After being honored prior to the game, William and Mary’s five seniors made the difference late in the game, capping off their careers at Kaplan Arena and closing the Tribe’s regular season with a 63-53 win over George Mason.
Senior guard Janine Aldridge, the school’s all-time leader in three-pointers, poured in three more en route to a 15-point performance. Meanwhile, senior forward Emily Correal battled illness to dominate the interior all night, finishing with 21 points and 12 rebounds.
With the win, the College ends its regular season with a record of 8-21 and 6-12 in the Colonial Athletic Association, good for the sixth-seed in the upcoming conference tournament, where the team will take on third-seeded Drexel March 15.
“Emily doesn’t feel well tonight, but she played a great game,” head coach Debbie Taylor said. “It was tough for her. But all the seniors played well tonight. They all contributed something … a great way for them to go out, they deserved to win this game.”
The Tribe came out sluggish, missing open looks, turning over the ball and consistently leaving space at the top of the key for straight-on three pointers from Mason’s sharpshooters.
Down 29-20 with less than four minutes to play in the first, though, the College turned it on with back-to-back-to-back three pointers from Aldridge, sophomore guard Kyla Kerstetter, and Aldridge again to tie it at 29-29. After going 0 for 6 from beyond the arc in the first 16 minutes, 30 seconds of the contest, the Tribe hit 4 of 4 in the last 3:30. Combined with Correal’s 12 first-half points, the Tribe had done enough to take a 34-31 lead into halftime.
The Tribe went right back inside in the second half as Mason scrambled to find an answer for Correal. Janaa Pickard, who covered the 6’3 Correal for much of the first half, gave way to Mason’s Rachel McNair. It took one Correal back down-turnaround to see that that wouldn’t work, so on came Talisha Watts, who had an equally tough time trying to stop Correal. When Mason collapsed on Correal, she was quick to pick up her dribble and distribute.
“We worked on it all practice, just kicking the ball back out, stuff like that,” Correal said. “Working on not taking too many dribbles so I had to keep that in mind.”
With the Patriots hanging around, the rest of the College’s seniors stepped up. Guard and defensive specialist Chanel Murchison blocked a three-point attempt and took a crucial charge with 9:11 to play with the Tribe clinging to a four-point advantage.

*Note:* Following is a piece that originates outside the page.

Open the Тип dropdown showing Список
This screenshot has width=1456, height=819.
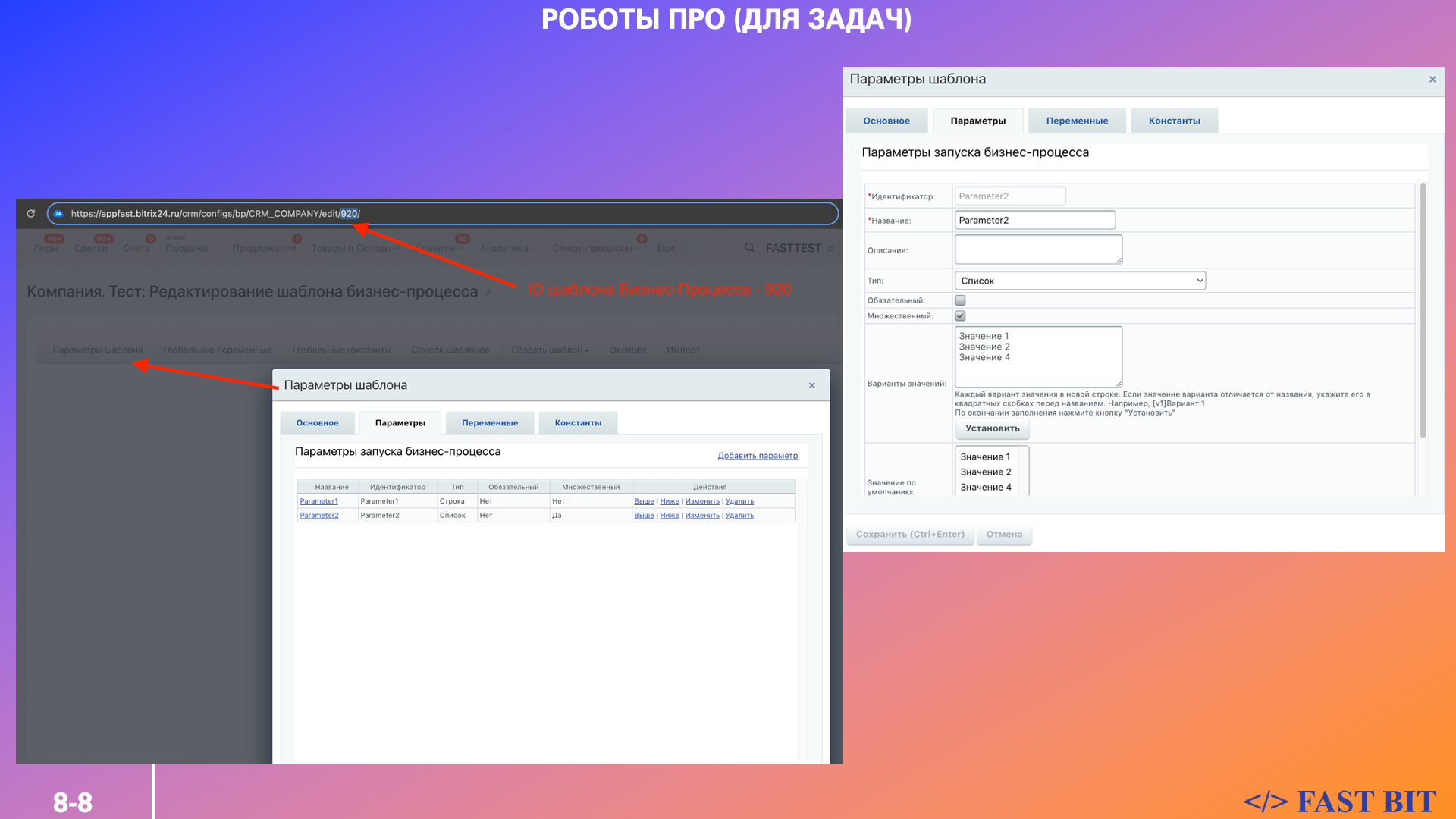(x=1079, y=281)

Senior forward Taylor Hilton then got into the action, coming up with a steal and knocking down three important jump shots in the last 10 minutes of the contest.

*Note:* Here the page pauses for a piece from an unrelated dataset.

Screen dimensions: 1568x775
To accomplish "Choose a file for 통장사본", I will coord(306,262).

Senior center Jaclyn McKenna went inside for two tough layups in the last 5:27 to extend the Tribe’s lead to three and then five, and, finally, Aldridge hit the back-breaker: a contested, fadeaway three to put the College up 59-51 with two minutes to play.
“It was a big win, we all played really well,” Aldridge said. “We all contributed when we had to. Jackie had two awesome up-and-unders, Emily with her 21 points and her boards was all over the place, Chanel coming up big. We did not want to lose on our last game [in Kaplan Arena], so we wanted this really badly and I think our underclassmen wanted it too, for us, so it was just an all-around team effort.”

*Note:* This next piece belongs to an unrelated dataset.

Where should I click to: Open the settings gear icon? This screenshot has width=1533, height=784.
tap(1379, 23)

As Mason extended the game with fouls and the College clinched it with free throws, Taylor got the chance to pull her seniors, one-by-one, for their final rounds of applause from the Kaplan faithful.
“It’s great to win our last game ever in Kaplan,” Correal said. “And not to mention this puts us in a great place going into the tournament. So now we’re in the better bracket and we won’t have to play-in to play Delaware in the first round so I feel really good about that side of the bracket. Hopefully we’ll have a good run in the tournament.”
Even after the win, the team was unsure of which CAA opponent, exactly, it would face in the first round. Only after James Madison beat Drexel did it become clear that the Tribe would open against the Dragons. It’s a matchup that has been unfavorable to Taylor’s squad so far, as Drexel handed the College a 58-46 defeat in Williamsburg before again winning 62-47 in Philadelphia.
But after Wednesday’s win, Taylor was more focused on her seniors than the conference tournament in Maryland.
“As people, they’re just the funnest group of kids I’ve had,” she said. “Travelling with them is just awesome, each one of them is different but they all bring a different element to the game and they all bring a different element to the team. They’re fun, they’re resilient — they’ve been through a lot and they just bounce back and go — and obviously each has a different strength… We’re just going to miss them all, they’ve been such a part of my life for so long and they’ve defined this team for five years, so it’s a big deal.”